On Saturday, the town's Historical Society honored eight of the 20 women who formed the first all-female volunteer fire department at a town hall ceremony that included a lasagna lunch, entertainment, and certificates of appreciation and pendants for the women who put their lives on the line.

The force was organized in 1961 after a brush fire that could have destroyed the town was stopped when firefighters arrived from Cedar City eight miles to the north.

Carma Williams saw the town needed its own force and began to recruit women because most of the town's men were either away during the day working in Cedar City or in the farm fields that surround the town in Iron County.

Although it soon gained international attention, "We did it for safety, not publicity," said Williams, 84, on Saturday. "We just had to have someone around to fight fires because we were too far from Cedar City."

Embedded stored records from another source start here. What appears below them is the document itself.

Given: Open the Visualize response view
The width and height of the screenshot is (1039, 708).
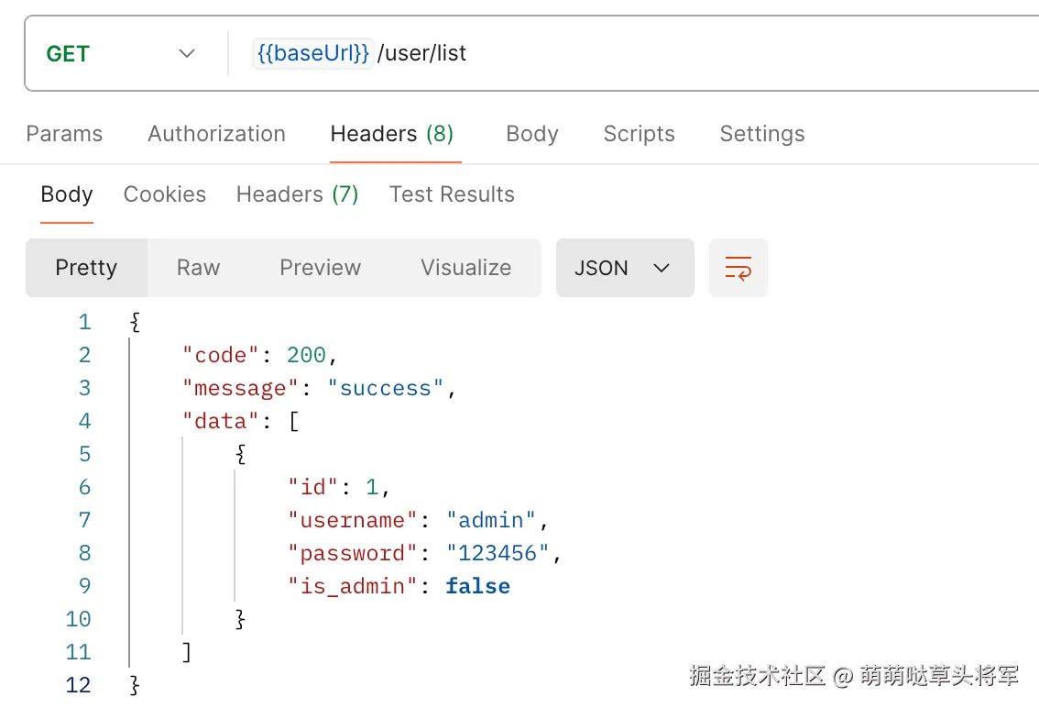Looking at the screenshot, I should coord(465,268).
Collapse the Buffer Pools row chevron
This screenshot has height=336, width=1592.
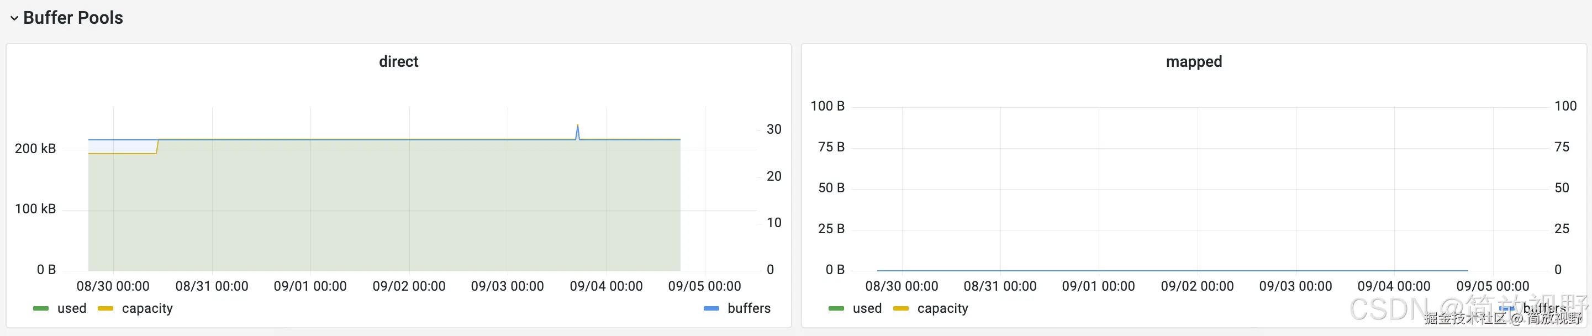point(14,19)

Or as 86-year-old Fern Bauer, a lifelong resident of the town and one of the volunteers, says: "We needed a fire department, and when women need something, they get it."

The volunteers were trained and received used equipment from Cedar City, including a 1940 fire engine that had a temperamental radiator. Whoever arrived at the firehouse first drove the truck, recalled Don Williams, Carma's son, who attended Saturday's event.

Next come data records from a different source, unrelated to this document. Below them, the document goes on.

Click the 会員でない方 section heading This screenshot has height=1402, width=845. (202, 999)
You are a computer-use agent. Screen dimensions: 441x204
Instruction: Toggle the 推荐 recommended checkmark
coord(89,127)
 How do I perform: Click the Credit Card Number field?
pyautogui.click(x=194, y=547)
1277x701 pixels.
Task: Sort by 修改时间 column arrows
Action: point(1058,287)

The driver was responsible for picking up the firefighters waiting on street corners, often wearing whatever they had on at the time. Thelma Lovell arrived in her waitress uniform at more than one fire, according to a news article that was part of a display at the ceremony.

Alva Batty looked for her image, 40 years younger, in some group photographs on display.

"It was something we just had to do," the 82-year-old said. "The hardest part was holding the hoses full of water. They were so heavy."

Norma Howser said that in a small town like Kanarraville, fighting fires was just another activity many of the women did together.

"We had fun because we did everything together," she said, adding her granddaughters do not believe she was ever a firefighter.

Utah Fire Warden Ryan Riddle is a third-generation firefighter - in the tradition of his grandmother, Lillie Riddle, who was among those honored Saturday.

"I got into firefighting because of my grandmother," he said.

Ron Archibald, who compiles the Historical Society's newsletter and spoke at Saturday's event, said the women volunteers exhibited the courage and determination characteristic of the Pioneer women who settled the area beginning in the 1860s.

"When the men weren't around, they trained to be firefighters," said Archibald. "True to the spirit of those who came before, the women picked up the slack."